Abortion Is Legal in India, But Not Enough Women Know It
Abortion in India was legalized in 1971, through the Medical Termination of Pregnancy Act, and yet a new report, published by the Guttmacher Institute, illustrates how stigmatized the procedure still is. The report used 2015 data from across six of the most populous Indian states, which represent 45% of the Indian female population, to paint the broadest and most comprehensive picture we have right now of what’s happening with abortion in India.
One thing is clear: the provision of safe and effective abortions and post-abortion care is imperative, as the practice is pervasive; the report found that in India, roughly half of all pregnancies are unintended, and 26 to 41% of all pregnancies end in abortion. Another thing is clear: despite India’s legal framework, these figures include many unsafe abortions accessed outside the formal health care system.
Read more: How to Get an Abortion
The vast majority of women in the six states use so-called abortion pills (typically the combined use of misoprostol and mifepristone, tablets that can induce early-stage abortions). Under the MTPA Act, this medication may legally be prescribed through the seventh week of pregnancy. The largest proportion of abortions in these states — from 63% to 83% of abortions, in Tamil Nadu and Uttar Pradesh, respectively — are performed using this method.
Many of the pills are obtained directly from chemists or informal providers, leaving women without accurate and reliable information about administration or post-abortion care.
Which raises the question: why are so many Indian women going outside the health care system to get their abortions? Certainly, for some, access to a doctor or women’s health facility is logistically or financially difficult. But the report also flags a lack of awareness about the legality of abortion in India; many women think abortion is illegal at any point during pregnancy. Furthermore, because stigma still surrounds abortion, many women who undergo abortion via pills don’t follow up to get any post-abortion care they might need.

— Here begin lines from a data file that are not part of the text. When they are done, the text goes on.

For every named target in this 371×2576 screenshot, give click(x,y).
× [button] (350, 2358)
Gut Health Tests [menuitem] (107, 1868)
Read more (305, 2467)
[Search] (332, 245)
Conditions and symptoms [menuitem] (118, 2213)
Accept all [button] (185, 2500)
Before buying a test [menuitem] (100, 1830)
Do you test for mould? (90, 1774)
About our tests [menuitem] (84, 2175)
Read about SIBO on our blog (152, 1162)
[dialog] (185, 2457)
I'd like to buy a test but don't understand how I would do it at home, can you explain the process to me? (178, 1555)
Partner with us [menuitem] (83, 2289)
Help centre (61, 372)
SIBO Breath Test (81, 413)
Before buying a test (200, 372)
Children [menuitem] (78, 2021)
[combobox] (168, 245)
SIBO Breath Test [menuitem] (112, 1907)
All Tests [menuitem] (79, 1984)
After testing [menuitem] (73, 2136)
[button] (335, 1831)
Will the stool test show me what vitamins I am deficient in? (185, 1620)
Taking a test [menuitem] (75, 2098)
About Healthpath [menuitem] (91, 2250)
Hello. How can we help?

It’s not just confusion about legality that keeps women from accessing safe abortions: The report found some healthcare providers are reluctant to provide abortion care because of their personal beliefs; anywhere from 54 to 87% of facilities in these states reported they had turned away in the past year at least one women seeking to terminate her pregnancy. Ostensibly, the reasons given are superficially legitimate — for example, a lack of resources of staffing — used to conceal judgmental attitudes; for example, “22 to 53% report having turned some women away because they are unmarried or have had no children, or because the provider considers them too young; smaller but still notable proportions (8 to 21%) turn away some women for not having the consent of their husband or another family member. These reasons generally are not legal grounds for denying an abortion in India.”
The report is notable in its attempts to unpack data hiding in plain sight, such as the volume of abortion pills sold outside formal healthcare systems. What the numbers reveal is a vast and urgent need for better training and access to a basic women’s health right, and one where currently, stigma and social taboo are getting in the way.